Luminar Neo from Skylum has added a much awaited feature: background removal in portraits. Removing a person's image from a photo is nothing new, but it's generally time-consuming if the background is not simple or solid. Luminar Neo does it usually in one click, and if you're a professional or an advanced hobbyist, it is a time-saver.
One can easily see the possibilities: improving a background by softening the focus or completely replacing a background. Once Luminar is open and an image is in the editor, all you have to do is select Portrait Background Removal. Then, the image can be exported as a PNG file for compositing, or you can do the work within Neo using the layers function.
Manual masking and separating people from the background is a lot of boring work to me. My creative spark can be extinguished by this routine. With Luminar’s new Portrait Background Removal tool, nothing will slow down the creativity. You can freely explore any and all of your wildest ideas. – Ivan Kutanin, CEO of Skylum
Using Background Removal
Sometimes, you'll have to refine the AI-selected image, and Neo helps with that as well. AI helps you to omit pixel-by-pixel selections in refinement brush mode. The portrait and the background behind will be highlighted in different colors. Even if you’ve never worked with mask selection, you’ll understand the workflow by following the signs on the brushes. Transition brush refines the edges by removing unnecessary elements where the portrait and background touch. Object brush revives portrait details that may have been eliminated by the neural network, while Background brush helps to additionally remove parts that aren’t detected by the AI.
Background removal is going to be embraced by portrait photographers, and in a quick advance look, it seems to work as advertised. Working on a Mac Studio, the application doesn't seem laggy at these AI-intensive tasks. I didn't find the cutouts perfect, but with the included tools, I could quickly clean up edges and hair.
Here's a before image: (Images provided by Skylum)
And an after:
I hate to use Skylum images, but playing with a few images I had in my archive, I found the results similar. (I'm a landscape guy, not a portrait photographer so my resources were limited, and my portraits are nothing to write home about.)
My Thoughts on Luminar Neo
Luminar Neo is quickly becoming a full-featured raw editor, and for many images, I can use Neo only and get away without jumping in and out of Lightroom or Photoshop. On the other hand, Neo is still missing some tools I almost always edit with, including a clone tool and dodge and burn. Those features were in the older Luminar app, so I expect it's just a matter of time before they appear in Neo.

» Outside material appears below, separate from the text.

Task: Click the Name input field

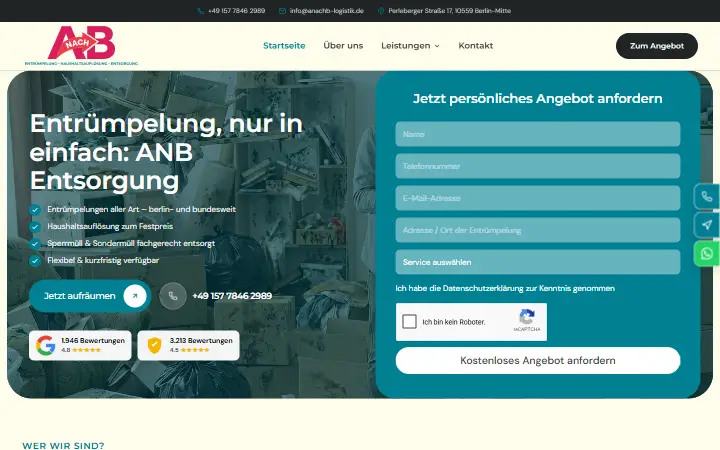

You can, of course, use the background extraction in combination with the other AI tools in Neo. While quite good, they could use some improvement. The AI mask on skies usually needs some touch-up at the edges, and it doesn't seem to perform quite as well as the built-in sky replacement tool in Neo. I expect all these tools to improve over time, but as it stands Neo is the best AI driven image editor you can get your hands on. Other editors are racing to catch up. It's even more surprising that the features keep coming as the Neo development team is in the Ukraine during the Russian invasion.
Getting Neo
Luminar Neo with portrait background removal is available today. Of course, all the other current features useful to landscape and general photographers are still there. Current users can get the upgrade from within their current software at no charge. The new architecture is flexible, so it can be easily updated in the future. Luminar Neo is also available in both the Microsoft Store and the macOS App Store. Luminar Neo works as a plugin, so you can keep your images in your preferred photo editor while still benefiting from its powerful AI tools. Neo is available for $89 or you can get special upgrade pricing if you own other Skylum products.
It is Luminar "Neo" with version 1.1
Skylum sucks just as much at Capture One at supporting their products. Wait till next year when they have full on face replacement in Luminar Thunder Rage Zeta
I tried it. I works ok. But nothing what I could not do with Photoshop. Which I still use as main app.
My main negatives:
- you cannot use the masking function within Photoshop (with Neo as a plugin)
-> you have to use the standalone version - if you use it as a plugin e.g. on a smart object you get a masked image with a white background
- if you use it as a stand alone you can export TIFF, PNG or PSD file but you have to "know" the original PPI otherwise it changes it to 240ppi (why not leave the original ppi?) - it should at least keep it first
- the automatic masking is "soso" (without manual interference) - I guess it gets better over time - the latest version of PS gave me better results
- it produced a white line at the bottom of the image in the masked object - dunno if that is with that one image or always the case
In general. I think it has to ripe a little bit over a few updates. But for my workflow – using it within PS as a plugin – it is not working for me.